2. Pernyataan, “Begitu diabsolutkan menolak kebenaran orang lain.” yang tidak bertanggungjawab.
Apakah dengan mengabsolutkan suatu kebenaran yang benar-benar benar berarti menolak kebenaran orang lain ? YA, BENAR ! Lalu, apa yang salah dengan pemikiran ini ? Ambil contoh, seorang guru dengan tegas mengajarkan bahwa 1+1+2 (hal yang absolut), lalu, bolehkah murid-muridnya mengatakan bahwa sang guru mengajarkan hal-hal yang terlalu absolut dan bisa menolak “kebenaran” orang lain yang mengatakan bahwa 1+1=3 atau 4 atau 5 atau terserah ?! Tidak bertanggungjawab, bukan ? Sama halnya dengan pandangan ini. Tuhan Yesus sudah berkali-kali memperingatkan bahwa karena diri-Nya, barangsiapa yang mengikut-Nya pasti mengalami aniaya dan kita dituntut untuk juga menderita bersama Kristus dengan sukacita (1 Petrus 4:14). Demi Kerajaan Allah dan hidup kekal, kita pasti mau menderita, karena ada janji pengharapan bagi mereka yang setia mengikut Kristus (otomatis karena pimpinan dan pemeliharaan Allah melalui Roh Kudus). Ada harga yang harus dibayar ketika kita mengikut Kristus dan berperang bagi Kerajaan Allah, tidak ada kompromi ala dunia, harus berperang melawan setan dan kroni-kroninya ! Sesuatu yang absolut (dalam arti hanya Alkitab) pasti menolak kebenaran orang lain pun sedang menunjukkan bahwa “kebenaran” orang lain yang ditolak oleh Alkitab itu adalah suatu hal yang relatif dan siapa yang membela pernyataan ini (bahwa yang absolut menolak “kebenaran” orang lain) pun merupakan pengajaran yang relatif !

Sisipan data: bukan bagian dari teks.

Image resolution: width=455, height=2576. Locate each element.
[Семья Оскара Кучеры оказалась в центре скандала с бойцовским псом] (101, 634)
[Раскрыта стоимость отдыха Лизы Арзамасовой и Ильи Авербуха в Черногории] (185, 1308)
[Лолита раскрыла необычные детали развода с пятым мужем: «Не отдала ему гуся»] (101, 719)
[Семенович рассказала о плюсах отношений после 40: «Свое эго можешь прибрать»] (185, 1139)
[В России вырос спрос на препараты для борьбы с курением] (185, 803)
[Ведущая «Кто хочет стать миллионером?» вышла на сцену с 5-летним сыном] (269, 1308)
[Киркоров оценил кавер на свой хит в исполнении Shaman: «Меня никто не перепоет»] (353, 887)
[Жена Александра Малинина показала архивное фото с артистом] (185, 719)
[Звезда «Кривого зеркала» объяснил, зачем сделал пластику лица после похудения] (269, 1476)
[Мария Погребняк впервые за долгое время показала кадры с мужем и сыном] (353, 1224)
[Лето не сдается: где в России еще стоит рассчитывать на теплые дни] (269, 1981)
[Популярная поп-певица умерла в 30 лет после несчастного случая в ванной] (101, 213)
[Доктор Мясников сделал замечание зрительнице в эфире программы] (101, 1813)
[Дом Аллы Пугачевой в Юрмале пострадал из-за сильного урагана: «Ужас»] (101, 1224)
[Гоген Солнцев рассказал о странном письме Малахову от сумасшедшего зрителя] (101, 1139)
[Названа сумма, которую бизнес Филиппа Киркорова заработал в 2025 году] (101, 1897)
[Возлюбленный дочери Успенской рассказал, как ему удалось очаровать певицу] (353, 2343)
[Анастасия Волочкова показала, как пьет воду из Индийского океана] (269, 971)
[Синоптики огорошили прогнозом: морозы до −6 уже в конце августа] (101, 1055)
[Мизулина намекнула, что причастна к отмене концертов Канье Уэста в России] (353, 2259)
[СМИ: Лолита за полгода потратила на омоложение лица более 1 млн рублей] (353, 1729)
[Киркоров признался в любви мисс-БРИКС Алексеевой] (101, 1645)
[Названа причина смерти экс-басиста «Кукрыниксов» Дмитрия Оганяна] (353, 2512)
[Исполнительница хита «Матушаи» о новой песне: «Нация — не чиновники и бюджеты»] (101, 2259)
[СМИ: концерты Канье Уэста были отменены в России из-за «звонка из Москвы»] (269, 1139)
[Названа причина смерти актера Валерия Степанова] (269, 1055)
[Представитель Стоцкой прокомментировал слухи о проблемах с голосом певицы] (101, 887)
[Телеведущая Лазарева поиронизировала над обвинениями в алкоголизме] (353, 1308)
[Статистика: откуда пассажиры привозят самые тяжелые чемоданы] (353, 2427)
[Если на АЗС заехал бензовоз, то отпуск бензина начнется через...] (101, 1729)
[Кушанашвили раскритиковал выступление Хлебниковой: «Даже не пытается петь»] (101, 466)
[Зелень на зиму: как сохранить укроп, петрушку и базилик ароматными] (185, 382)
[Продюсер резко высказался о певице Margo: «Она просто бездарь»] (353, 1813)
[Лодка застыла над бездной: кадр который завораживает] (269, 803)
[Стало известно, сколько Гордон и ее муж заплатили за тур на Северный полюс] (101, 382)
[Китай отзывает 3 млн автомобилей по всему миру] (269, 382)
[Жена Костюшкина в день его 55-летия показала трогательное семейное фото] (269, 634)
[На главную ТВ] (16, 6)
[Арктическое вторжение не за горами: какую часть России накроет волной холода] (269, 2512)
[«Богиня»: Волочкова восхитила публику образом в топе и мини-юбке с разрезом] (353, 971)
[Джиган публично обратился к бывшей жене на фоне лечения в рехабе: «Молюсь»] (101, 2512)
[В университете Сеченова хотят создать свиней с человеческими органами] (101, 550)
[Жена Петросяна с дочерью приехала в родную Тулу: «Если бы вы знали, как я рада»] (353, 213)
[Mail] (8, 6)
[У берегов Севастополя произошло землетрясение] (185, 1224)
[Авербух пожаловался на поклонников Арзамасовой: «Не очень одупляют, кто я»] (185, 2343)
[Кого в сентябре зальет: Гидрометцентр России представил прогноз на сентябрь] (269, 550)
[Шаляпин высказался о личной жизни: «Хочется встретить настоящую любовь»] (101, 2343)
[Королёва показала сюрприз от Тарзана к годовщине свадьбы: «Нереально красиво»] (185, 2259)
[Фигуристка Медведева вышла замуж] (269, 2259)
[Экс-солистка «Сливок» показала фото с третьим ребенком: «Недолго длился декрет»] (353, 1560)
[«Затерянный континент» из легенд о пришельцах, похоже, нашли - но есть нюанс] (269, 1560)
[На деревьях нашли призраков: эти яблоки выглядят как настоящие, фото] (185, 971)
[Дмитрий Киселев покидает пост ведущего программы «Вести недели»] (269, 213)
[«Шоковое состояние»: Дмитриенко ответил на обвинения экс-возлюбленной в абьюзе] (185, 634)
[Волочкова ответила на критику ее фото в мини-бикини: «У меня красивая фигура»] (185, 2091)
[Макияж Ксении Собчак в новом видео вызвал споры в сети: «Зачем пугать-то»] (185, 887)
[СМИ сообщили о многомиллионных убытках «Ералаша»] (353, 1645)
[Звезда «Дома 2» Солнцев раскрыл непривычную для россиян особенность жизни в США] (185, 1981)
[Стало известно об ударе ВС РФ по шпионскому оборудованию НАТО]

3. Pernyataan, “Mengapa terjadi bentrok itu ? Karena mereka merasa sudah menemukan kebenaran.” Yang tidak bertanggungjawab.
Menurut pandangan Jusufroni, bentrok dan konflik terjadi karena mereka merasa sudah menemukan kebenaran, padahal pernyataan ini menurut Jusufroni “tidak benar”. Benarkah pandangan ini ? Kebenaran sejati (Alkitab) memang membutuhkan pengorbanan untuk dibenci oleh orang-orang dunia, karena orang-orang dunia di luar Kristus adalah orang-orang yang berdosa yang berasal dari dunia, sedangkan umat pilihan Allah adalah orang-orang yang sama-sama berdosa (tetapi telah ditebus oleh Kristus) dan tinggal di dalam dunia, tetapi berasal dari Surga/umat pilihan Allah (Yohanes 17:16) ! Tetapi tidak berarti ketika kita sedang menyatakan suatu kebenaran Alkitab, itu bisa menghina orang lain, sehingga terciptalah konflik. Ingatlah, konflik terjadi bukan karena orang-orang Kristen memperjuangkan kebenaran Alkitab, tetapi munculnya orang-orang Islam maupun Kristen yang radikal yang berusaha menghancurkan yang lain dengan kekerasan (peperangan dengan fisik). Peperangan sejati bukan peperangan fisik/daging, tetapi peperangan rohani melawan ajaran-ajaran yang sesat dengan hanya berpedoman Alkitab sebagai standart mutlak ! Seharusnya, kalau mereka masih menganggap diri manusia dan berhati nurani, mereka sadar dan kembali kepada Kristus, karena tanpa Kristus dan pengorbanan/penumpahan darah-Nya, tidak ada pengampunan dosa (Ibrani 9:22)! Tetapi akibat dosa, maka hati nurani manusia pun menjadi terpolusi oleh dosa, sehingga mereka tidak mampu kembali kepada Kristus, kecuali melalui karya Roh Kudus yang melahirbarukan dan mencerahkan pikiran dan hatinya sehingga mereka dapat percaya kepada Kristus.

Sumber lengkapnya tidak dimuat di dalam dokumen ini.